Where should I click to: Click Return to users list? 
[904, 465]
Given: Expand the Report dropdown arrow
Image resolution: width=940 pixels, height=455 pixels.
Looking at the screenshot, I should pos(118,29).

* * *

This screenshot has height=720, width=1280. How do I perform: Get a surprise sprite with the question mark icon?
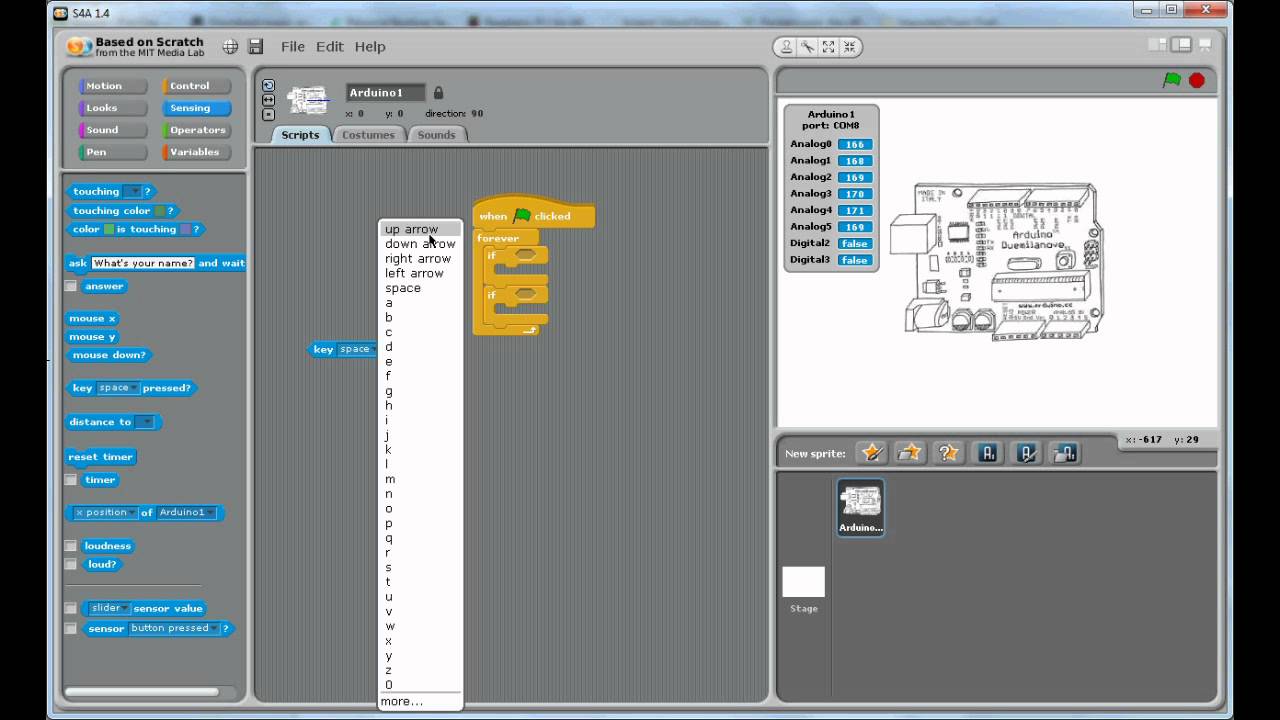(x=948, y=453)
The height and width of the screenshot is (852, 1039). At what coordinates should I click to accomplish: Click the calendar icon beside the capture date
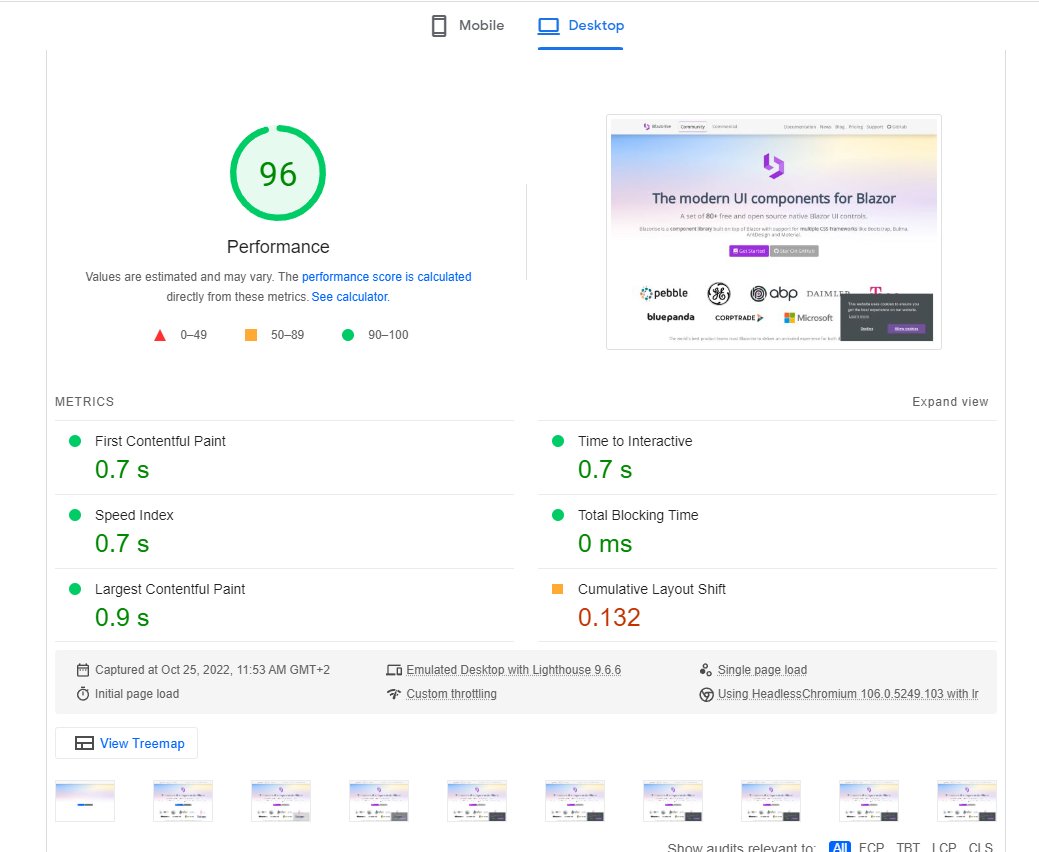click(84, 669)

* * *

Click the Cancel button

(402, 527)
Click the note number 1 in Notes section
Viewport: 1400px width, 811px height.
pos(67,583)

- Instructions for the task: Reproduce the records above word for word, beginning with the line that contains "Click the note number 1 in Notes section" and ending after the line that contains "pos(67,583)".

- Complete response:
Click the note number 1 in Notes section
Viewport: 1400px width, 811px height.
pos(67,583)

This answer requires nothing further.